Elliot Rodger’s parents did everything they thought they could to get their troubled son the mental health care he needed. And when they learned via an email from Elliot on the evening of May 25 of his planned rampage, they immediately called 911 to notify authorities and began driving from their respective homes to the college town of Isla Vista, California, to try to stop him.
As the world knows, Peter and Chin Rodger were too late that night to stop their 22-year-old son from killing six people, wounding 13 others, and then killing himself with one of the three handguns he had purchased over the previous few months. Now, the divorced parents are “crying out in pain” for their son’s victims and living in what they said in a statement “can only be described as hell on earth.”
Four weeks earlier, deputies from the Santa Barbara County Sheriff’s Office had had a better opportunity to prevent the massacre when they visited Elliot at his apartment, but failed to use tools available to them to look behind Elliot’s assurances that nothing was amiss. Now, the sheriff’s officer is facing calls for a comprehensive review of what a Santa Barbara legislator calls the agency’s “half-baked approach” to the case.

DATA SHOWN>
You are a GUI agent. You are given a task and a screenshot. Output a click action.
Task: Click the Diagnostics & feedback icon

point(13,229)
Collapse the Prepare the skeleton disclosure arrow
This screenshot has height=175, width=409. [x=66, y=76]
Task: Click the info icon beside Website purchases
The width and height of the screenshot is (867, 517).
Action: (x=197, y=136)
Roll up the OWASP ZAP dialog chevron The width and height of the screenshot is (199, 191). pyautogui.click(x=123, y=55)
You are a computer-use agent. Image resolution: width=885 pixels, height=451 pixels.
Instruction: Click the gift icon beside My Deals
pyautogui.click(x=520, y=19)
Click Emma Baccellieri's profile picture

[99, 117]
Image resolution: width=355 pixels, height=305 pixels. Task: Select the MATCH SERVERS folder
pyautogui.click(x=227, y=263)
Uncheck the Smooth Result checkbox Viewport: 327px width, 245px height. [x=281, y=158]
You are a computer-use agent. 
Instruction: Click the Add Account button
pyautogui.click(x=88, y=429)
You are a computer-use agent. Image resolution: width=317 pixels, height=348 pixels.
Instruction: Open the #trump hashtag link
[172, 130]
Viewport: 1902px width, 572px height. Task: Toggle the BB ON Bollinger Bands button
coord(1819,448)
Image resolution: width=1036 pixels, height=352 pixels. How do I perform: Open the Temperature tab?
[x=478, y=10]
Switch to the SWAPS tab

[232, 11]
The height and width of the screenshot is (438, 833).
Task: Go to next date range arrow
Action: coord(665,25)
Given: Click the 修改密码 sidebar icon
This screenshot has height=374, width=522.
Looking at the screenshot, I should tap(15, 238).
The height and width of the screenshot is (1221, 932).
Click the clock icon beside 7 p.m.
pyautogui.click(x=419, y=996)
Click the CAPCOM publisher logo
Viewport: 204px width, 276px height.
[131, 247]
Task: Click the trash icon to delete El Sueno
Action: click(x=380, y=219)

THE PROBLEM> Pick up the news article about the Isla Vista killings after its final sentence and continue it. The rows are separate material and have no connection to the news article about the Isla Vista killings.

ANSWER SPACE>
Encouragingly, the post-mortems are producing something more than anguished hand-wringing and regretful second-guessing. Legislators in California and in Washington have produced carefully conceived proposals that might give families, mental health professionals, and law enforcement better tools for preventing the next troubled youth from taking out his troubles on innocent victims.
Two Santa Barbara legislators State Sen. Hannah-Beth Jackson and Assemblyman Das Williams are sponsoring a bill that might have allowed the Rodger parents to stop their son from arming himself for the planned rampage. The bill would allow family members or close associates of an individual feared to pose a public danger because of mental instability to seek a judge’s order preventing the individual from possessing or purchasing a firearm for one year.
Williams, an alumnus of the University of California at Santa Barbara, told the Ventura County Star that he came to support the idea after an initial reluctance to thin there was a legislative solution to the problem. “But these parents tried to do something,” Williams, a first-term Democrat, told the newspaper. “This would give tools to parents or loved ones to take action”
Along with the proposed “gun restraining order,” fellow Democrat Jackson says she plans to introduce legislation to improve law enforcement procedures for investigating mentally disordered individuals for potential violence. Her proposal, as explained to The New York Times, would call for mental health professionals to accompany law enforcement officers in such investigations. Her proposal would also require law enforcement to check gun registries to determine whether the individual owned or had recently purchased firearms. The Santa Barbara deputies failed to take that step after visiting Elliot.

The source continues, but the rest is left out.